Strengths: I think this was a strong paper, which did a very good job of presenting the relevant results. As they mention in their introduction, the fact that correlated equilibria can be computed efficiently in a completely decentralised fashion via no-regret algorithms is a fundamental result in algorithm equilibrium computation, and generalising this to extensive-form games is an important result. Furthermore, working with extensive-form games is always notationally dense, and the authors have done a great job of explaining things with proper intuition throughout the paper. The authors have also addressed reviewer points in the rebuttal phase well. My score remains the same.

Weaknesses: In spite of the fact that notation is handled well, I wonder if there is any scope to include some proofs of theoretical results within the paper, or perhaps give intuition to the proofs. I would have liked to see some comments on the technical approach to showing that minimising average trigger regret results in EFCE in the limit. Though the definition is very natural, and the result is not surprising, it would be interesting to know if there are hurdles different from the simultaneous action case. I also wonder whether the authors have explored the convergence rate of the algorithm from a theoretical angle.

Correctness: To my understanding, the claims and empirical methodology seem correct.

Clarity: I believe the paper is very well written.

Relation to Prior Work: The authors have given a clear connection to how regret minimisation ties into computing correlated equilibria in simultaneous games. P

Reproducibility: Yes

Additional Feedback: Throughout most of the paper the authors give good intuition to definitions, lemmas, etc. The one place I thought this was lacking was in Lemma 1 and 2, where subtree regret is defined and it is shown that this is a bound to trigger regret. A simple sentence after the fact would be great to ease the readability.

Review 2

Summary and Contributions: This paper attempts to present an online learning algorithm for extensive-form games where its empirical play in self-play converges to an extensive-form correlated equilibrium. The algorithm, internal counterfactual regret minimization (ICFR), does not have the social welfare guarantees of previous algorithms and does not optimize this criterion in practice either, but ICFR is also substantially faster, more scalable, and more general. To derive this algorithm, the authors introduce the idea of trigger regret to connect EFCE deviation incentives to online learning, show that the previously developed extensive-form regret decompositions apply to trigger regret, and suggest an algorithm built on the counterfactual regret minimization (CFR) framework.

Strengths: The paper sets up the problem and its analytical frameworks well. It also presents a clever way to combine regret minimizers with a sampling scheme. The theoretical results are straightforward but worthwhile. The experimental results show the new algorithm performs well.

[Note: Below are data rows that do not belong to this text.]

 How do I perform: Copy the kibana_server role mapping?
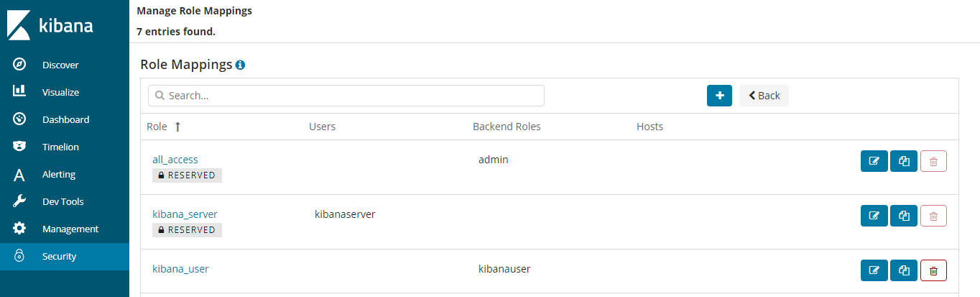pyautogui.click(x=904, y=216)
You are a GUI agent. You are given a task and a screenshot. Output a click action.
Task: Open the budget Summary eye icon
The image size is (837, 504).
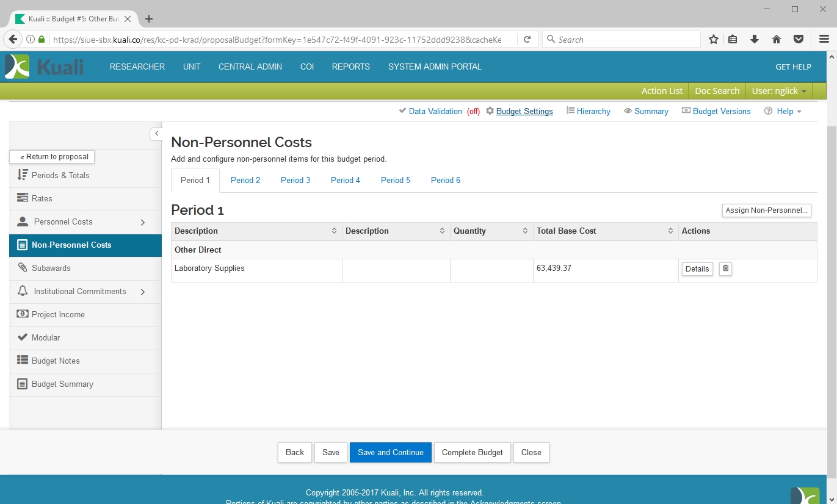(x=628, y=111)
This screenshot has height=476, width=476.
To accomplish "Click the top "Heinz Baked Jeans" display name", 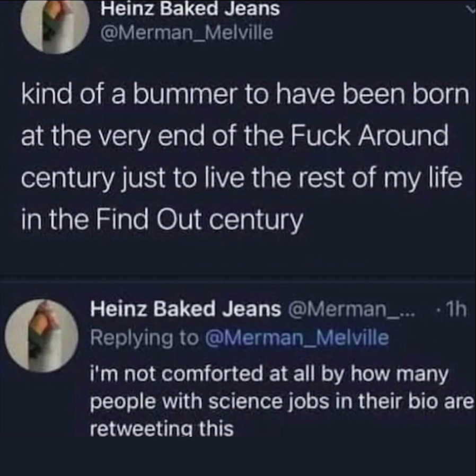I will 190,8.
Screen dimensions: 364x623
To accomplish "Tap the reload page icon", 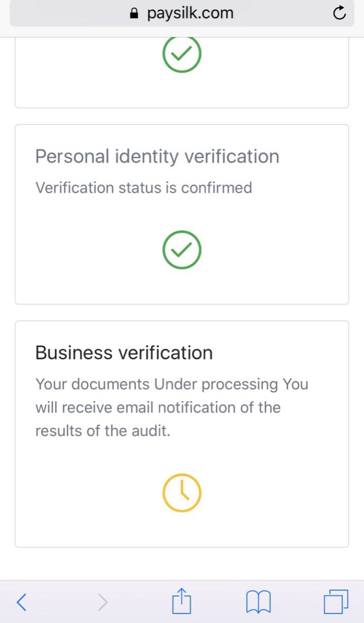I will click(x=339, y=13).
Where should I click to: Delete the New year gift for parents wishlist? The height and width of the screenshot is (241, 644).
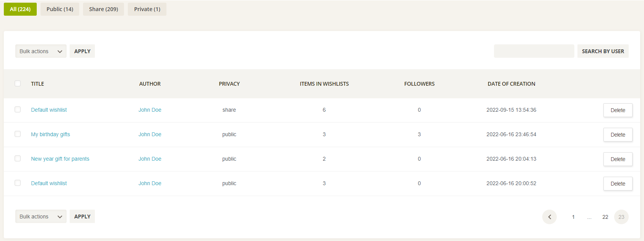point(618,159)
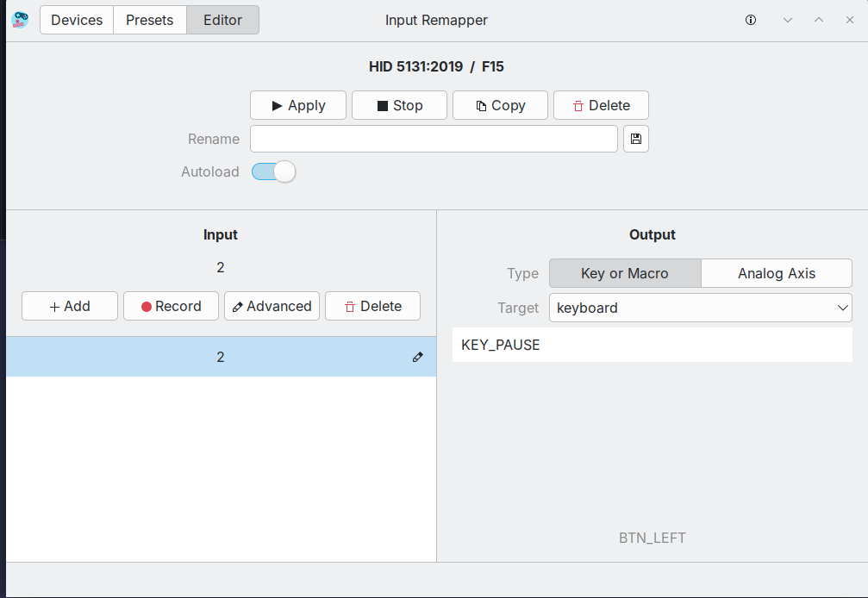Click the window menu chevron in the titlebar
Screen dimensions: 868x598
point(787,19)
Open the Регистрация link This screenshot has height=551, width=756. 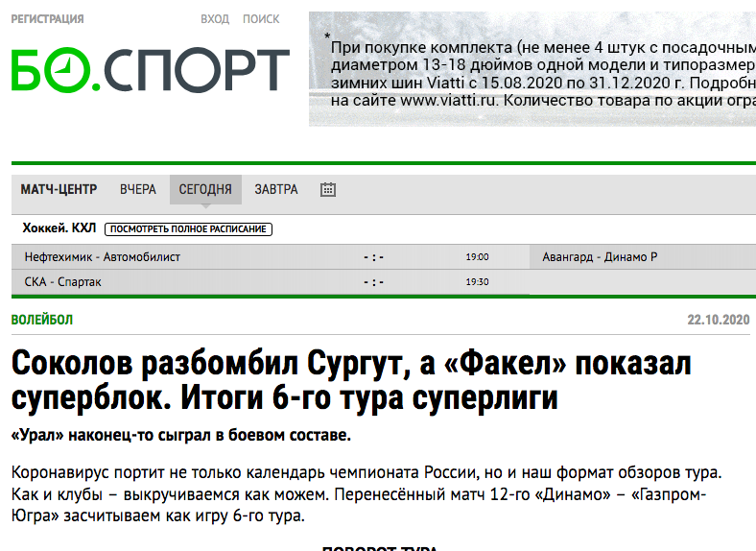(x=47, y=19)
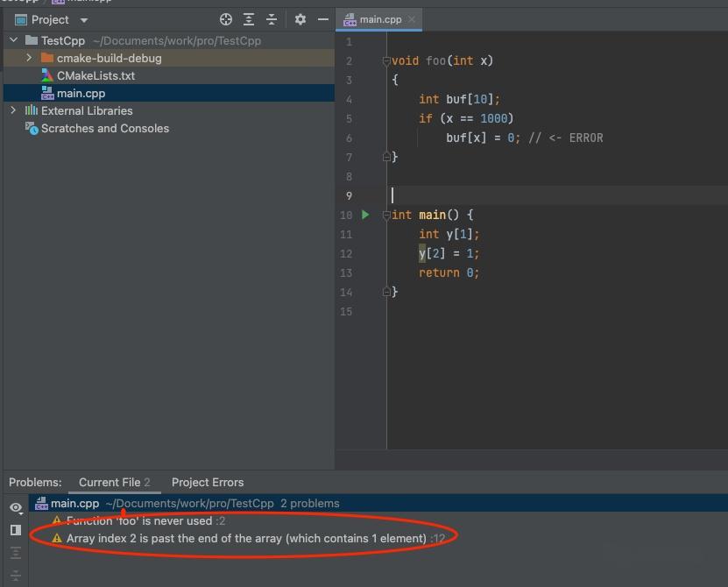Image resolution: width=728 pixels, height=587 pixels.
Task: Click Expand All in Project panel header
Action: point(249,19)
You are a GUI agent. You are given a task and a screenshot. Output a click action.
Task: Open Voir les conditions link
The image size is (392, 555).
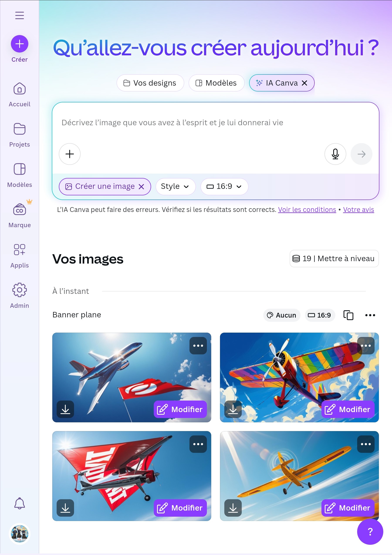pos(307,210)
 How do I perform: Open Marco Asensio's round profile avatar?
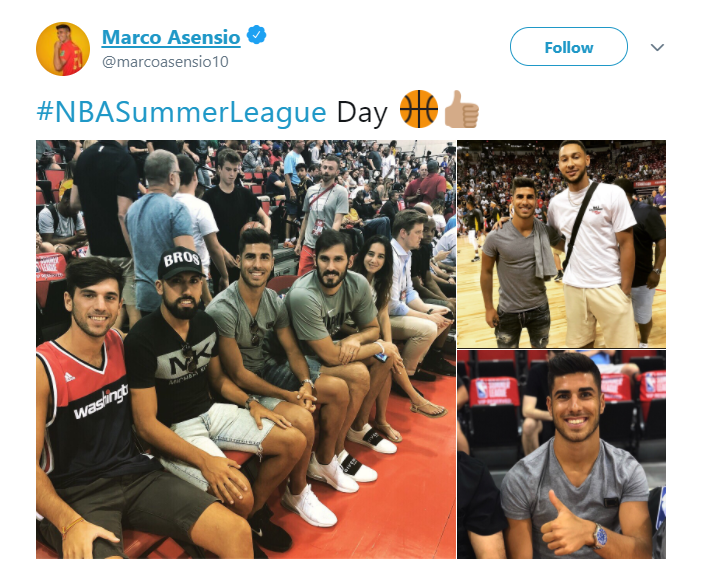click(x=63, y=49)
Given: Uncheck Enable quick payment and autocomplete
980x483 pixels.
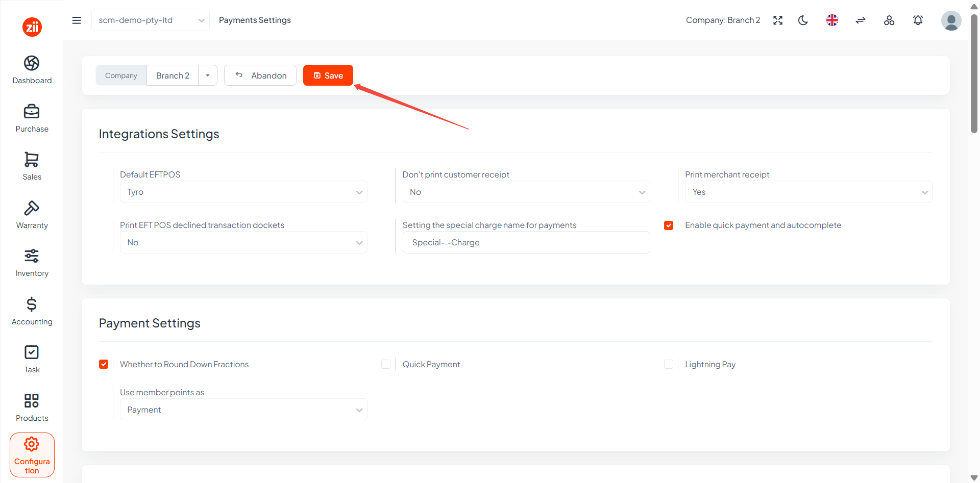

Weaknesses: *Update after rebuttal* The rebuttal correctly pointed out that I was mistaken, Sigma_i^c and line 18 of the ICFR algorithm are well defined. I got confused by the multiple uses of sigma and missed that overloads were used in those places, but I think that was my fault, it's clear to me now. The fact that "all but one" should read "only one" in one of the sentences describing the update procedure also makes the algorithm make much more sense to me now. I still think the algorithm could be described more clearly, particuarly the update procedure, but I am satisfied that the rebuttal confirmed that this would be worked on for the final draft. *Before rebuttal* This paper's greatest weakness is its lack of clarify in describing the ICFR algorithm, which is described in the "Clarity" section of this review. Beyond clarity, there are a few minor weaknesses in the results: 1. The algorithm and analysis is based on regret minimization, which typically facilitates a finite time performance bound, but all of the theoretical results are stated and proven in terms of asymptotic convergence in the limit. So the tools being used would suggest stronger results than those provided. 2. It is stated that ICFR is much more scalable than alternative algorithms, but there is no clear summary and accounting of the computational requirements for ICFR compared to its peers. 3. Roughly five of this paper's eight pages are used as setup for the paper's contributions. This leaves little space to discuss the main algorithm, experiments, and does not leave any room for a concluding section. While much of this setup is instructive, it might improve the paper to tradeoff some of the setup in return for a deeper discussion of the main contributions and their implications.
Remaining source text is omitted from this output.